For many successive generations, anyone who was capable left the village. If they had stayed, maybe they would have started businesses or created an industry in the village, she says. “We’ll never know because young labourers – those who had strong hands and could work – were the ones that left.”
The fact that the village has one of one of the highest per-capita incomes rankings in the country – emphasised by the presence of banks outnumbering restaurants on the main drag – has attracted Galician documentary film-maker María Hervera to Avión. Immigration has always been commonplace in the region, she says. “The idea of absence has left a profound mark on Galician character.”
Avión was the perfect base to explore the concept, she says, as “the theme of migration is so exaggerated here. The immigrants made a lot of money, particularly in Mexico, and in achieving this wealth, they keep coming to Avión.”
Surrounded by plush mansions whose residents zoom around in luxury cars, it’s easy to buy into the idea that Avión is a place that got lucky, whose residents managed find wealth in new worlds without losing their culture and connection with home, she says.
Hervera and her crew spent six weeks in the village, delving into the stories behind the glaring wealth for their documentary, Avión, The Absent Village. “When you’re looking at these people who have returned and achieved their so-called dream, it’s incredible to hear how much they’ve sacrificed along the way to achieve that.”
The film gave Hervera an inside glimpse of a community where immigration has left its mark perhaps more strongly than anywhere else in the world. “It’s a very strange place. If you landed there without knowing where you were, you would have few clues to go by. You walk along the streets and you hear all sorts of accents. You see flags of Panama, United States, Mexico hanging from balconies. It’s an amalgam of things. In the supermarket there is an entire section dedicated to Mexican food.

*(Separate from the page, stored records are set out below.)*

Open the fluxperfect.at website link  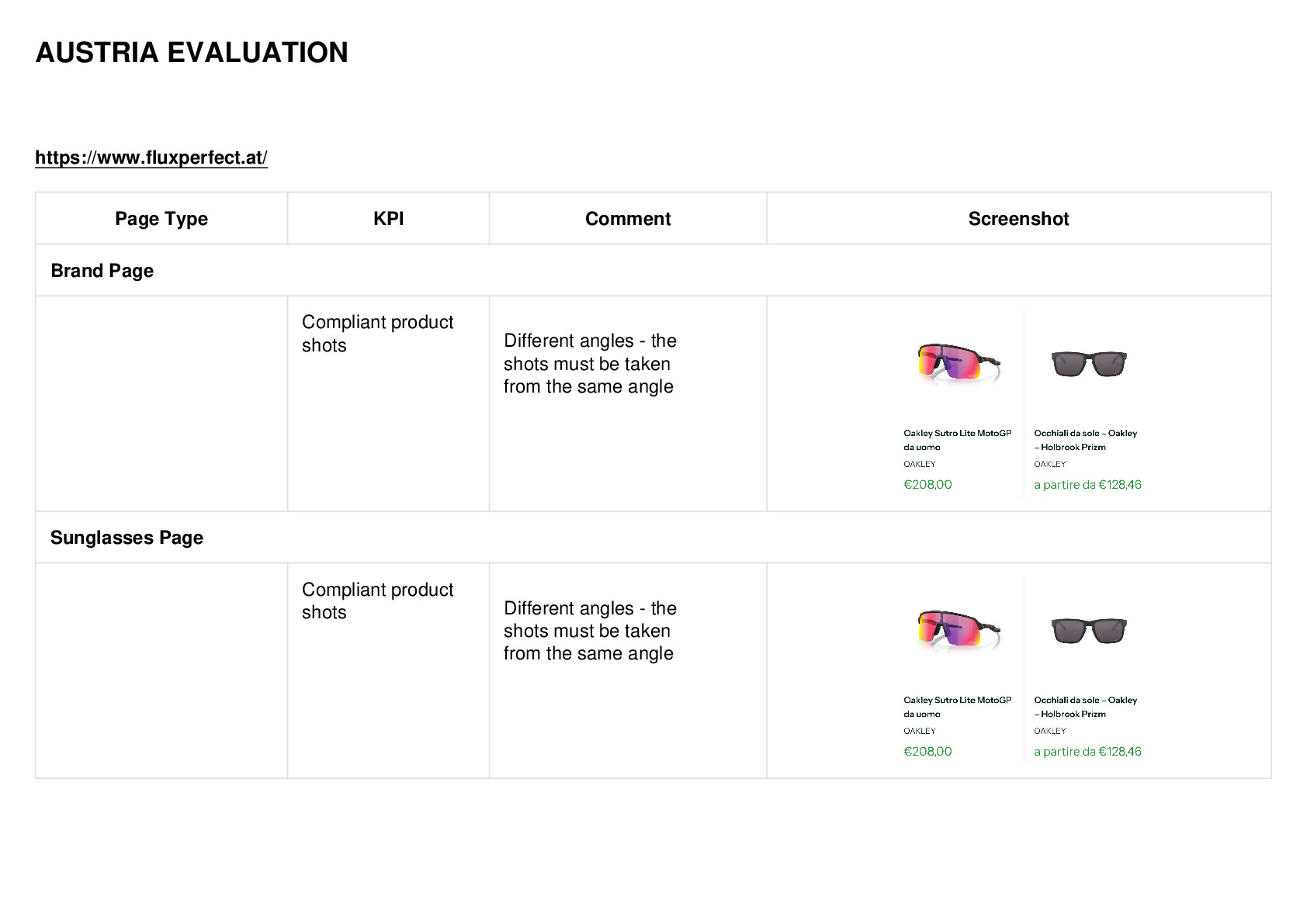tap(151, 157)
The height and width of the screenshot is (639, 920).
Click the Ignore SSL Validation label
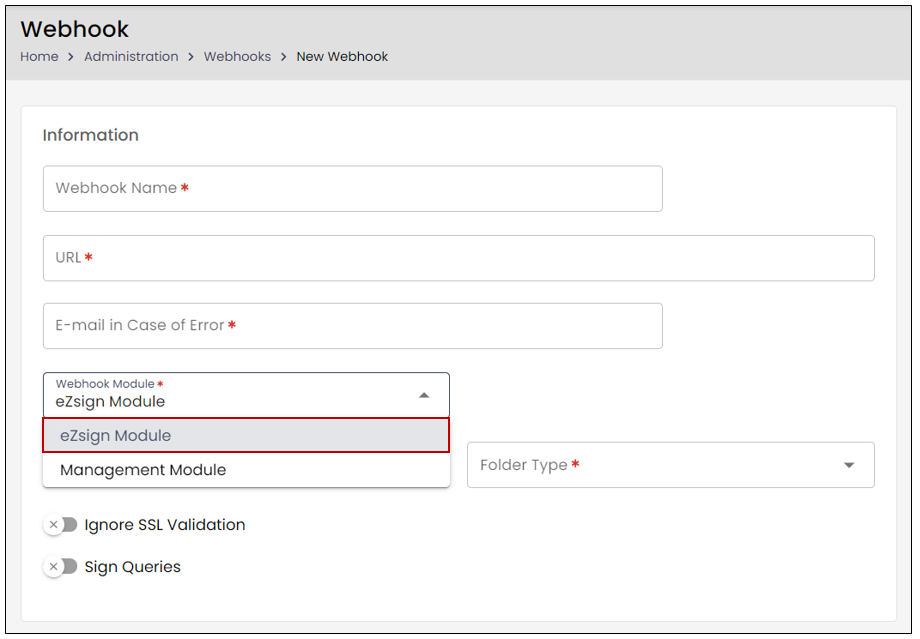(x=165, y=525)
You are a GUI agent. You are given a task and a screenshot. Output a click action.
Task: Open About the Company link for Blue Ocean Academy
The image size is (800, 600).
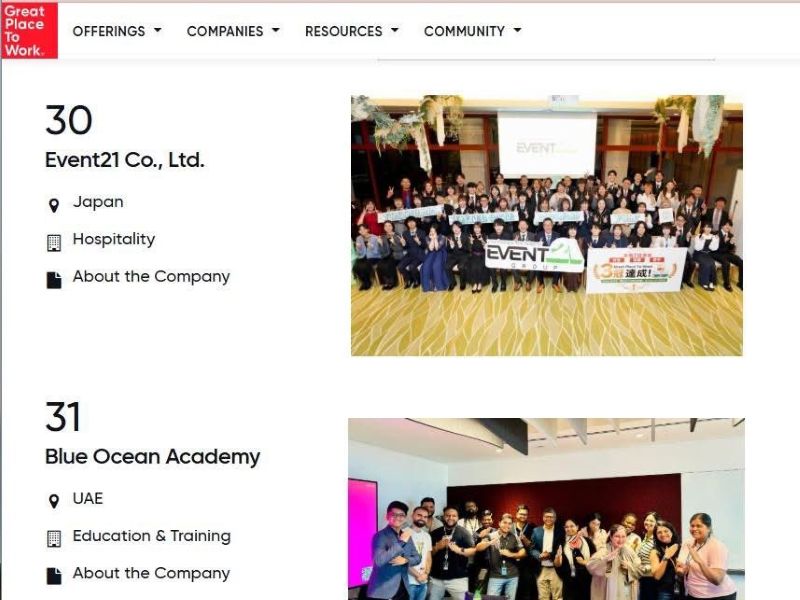[x=151, y=573]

“It’s a place that has been completely transformed by migration. Physically and in the character of the people.”
As Hervera and her crew were filming, parallels started to emerge between the history of Avión and the current situation in Spain. Thousands of Spaniards, particularly young people, frustrated by the lack of jobs in Spain, are going abroad in search of opportunities. Some now wonder whether Avión is not an anomaly, but rather a glimpse of what lie ahead for other villages in Spain when these migrants return.

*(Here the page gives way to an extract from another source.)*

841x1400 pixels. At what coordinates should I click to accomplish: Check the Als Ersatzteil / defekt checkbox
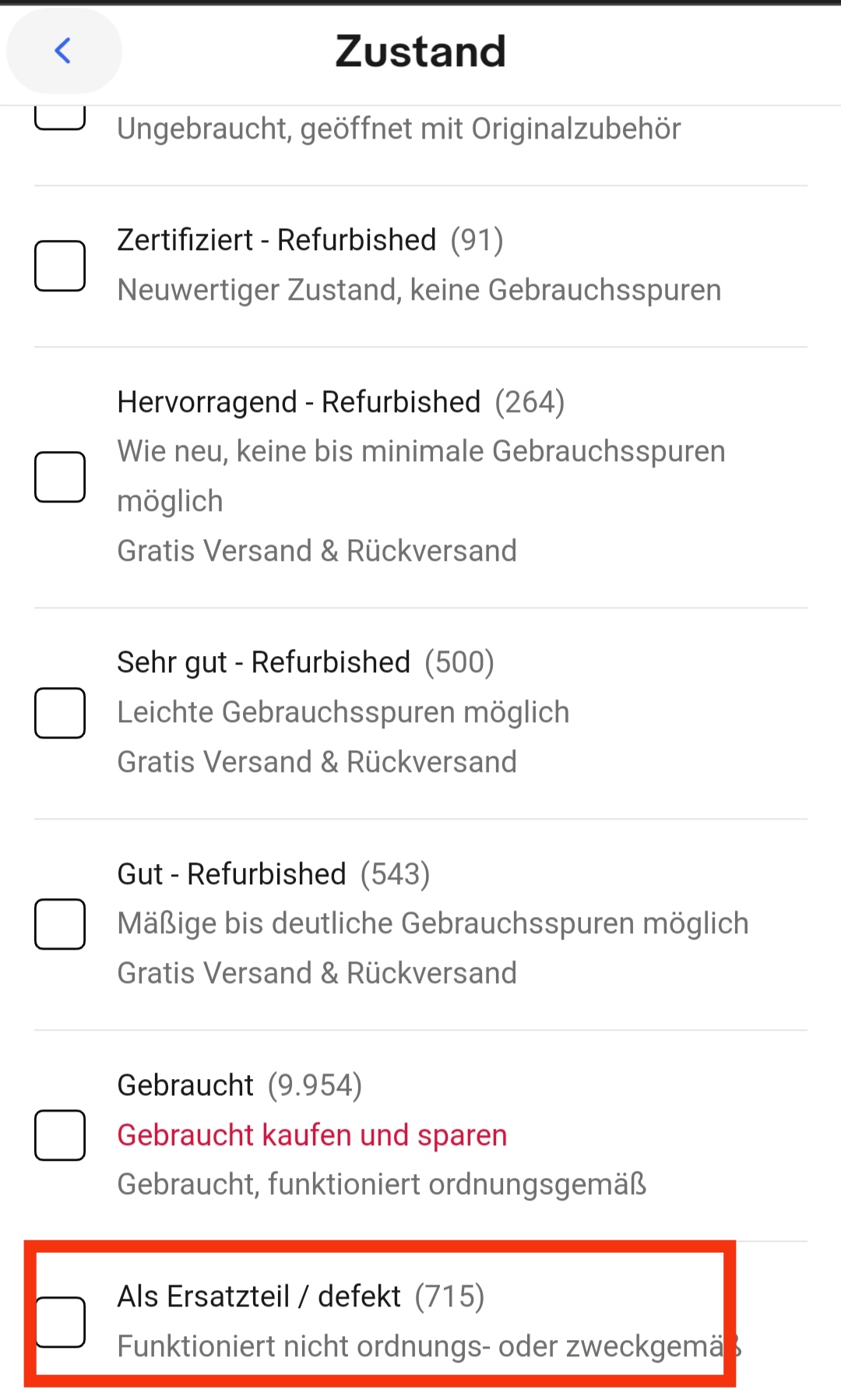[x=60, y=1321]
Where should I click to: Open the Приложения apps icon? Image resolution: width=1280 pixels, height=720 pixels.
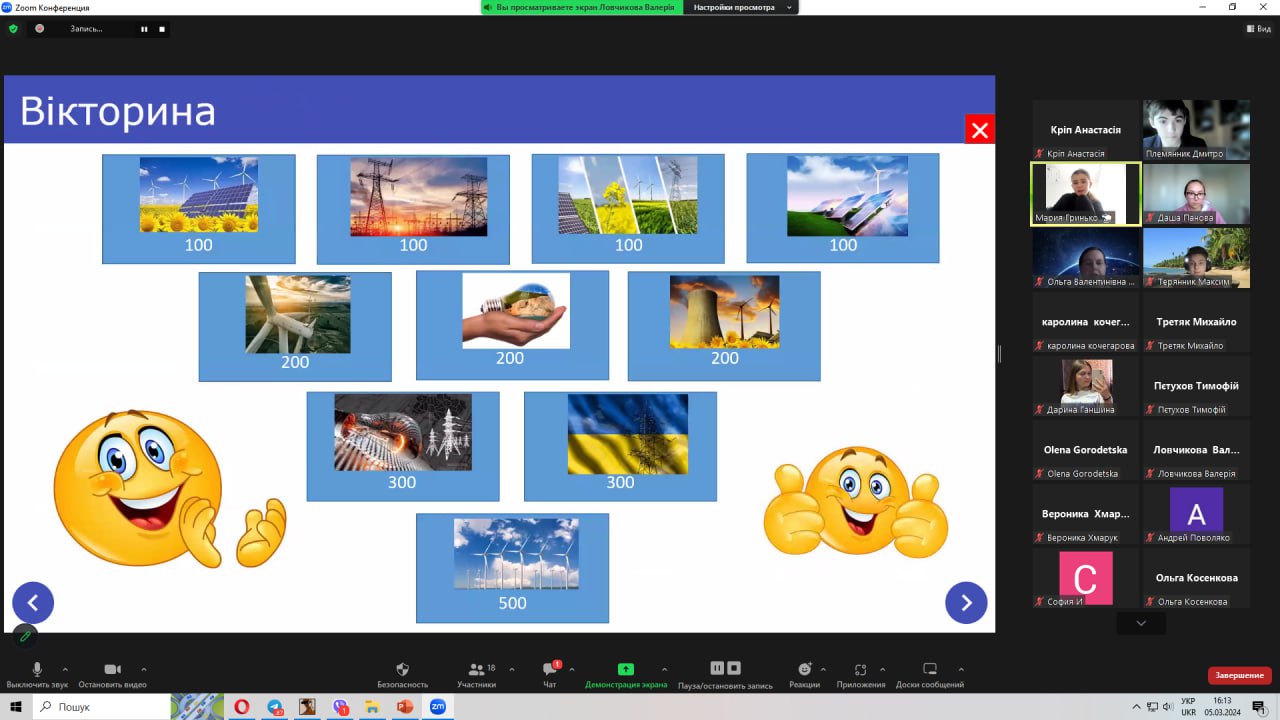[860, 670]
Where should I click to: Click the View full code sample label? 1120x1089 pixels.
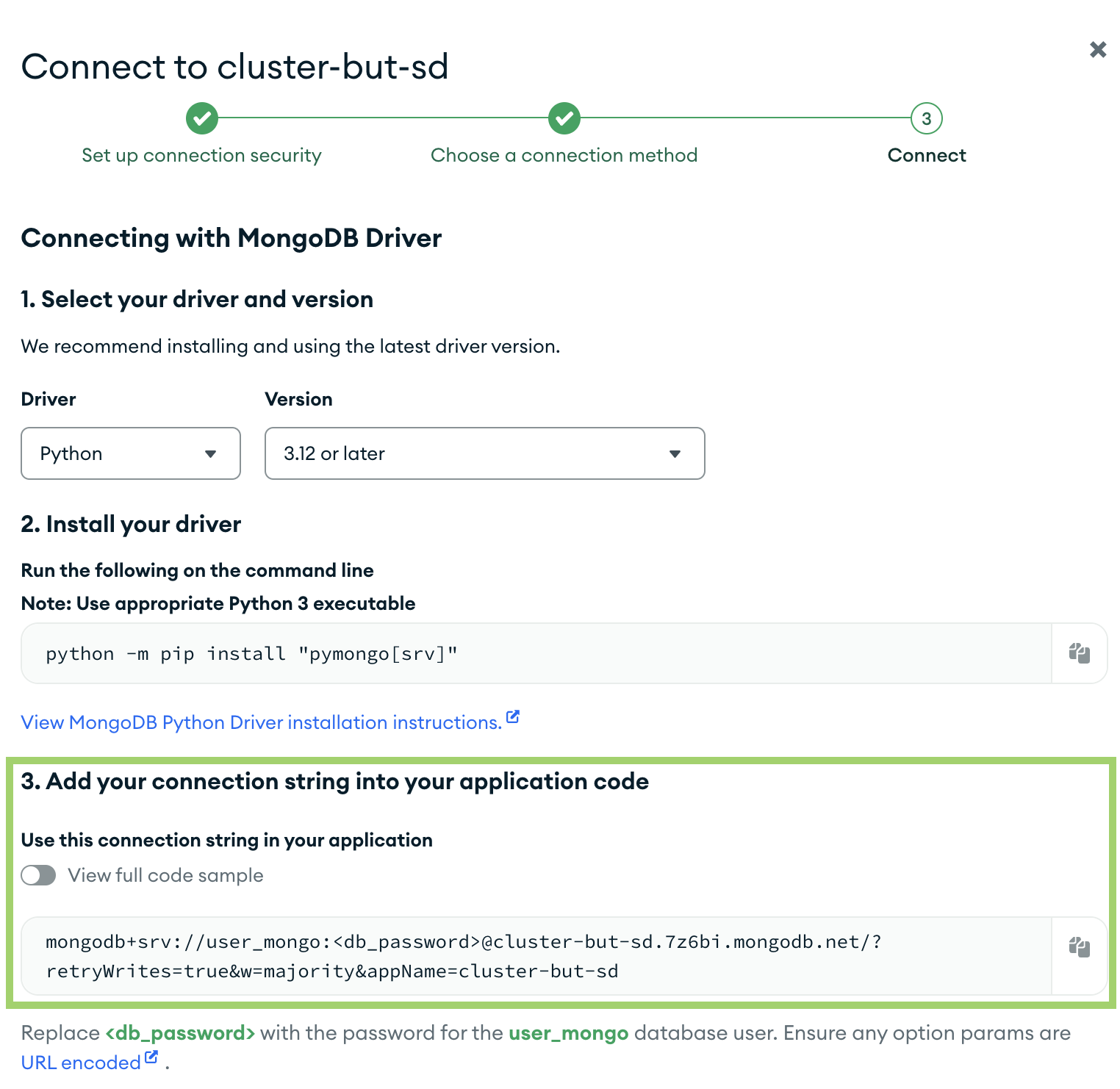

The different waves of immigration are hard to compare, says Hervera. “Many of those who left Avión didn’t know how to read or had little schooling. Now those going abroad have university studies.”
Even so, she doubts that those leaving today would have the same opportunities as those who left generations ago. “It was a different time. For example, those who went to Mexico started businesses that didn’t exist at the time there.”
The lessons she takes from Avión don’t bode well for those in Spain who find themselves in the same situation today. “It’s a disgrace for any village to have their residents forced to leave because there are no opportunities. You can justify it by pointing to individual success stories – but they lost so many things along the way.”
Perhaps comfort lies in the fact that today Avión has become one of the rare villages in Spain where few feel forced to go abroad to make a living. The change is drastic, says Gabián, and a poignant lesson to those determined to keep out the African migrants attempting to jump the fences at the Spanish enclaves of Ceuta and Melilla.
“They’re desperate to leave and we’re closing the doors. But back in the day, the world opened their doors to us. We forget that Europeans emigrated en masse at one time.”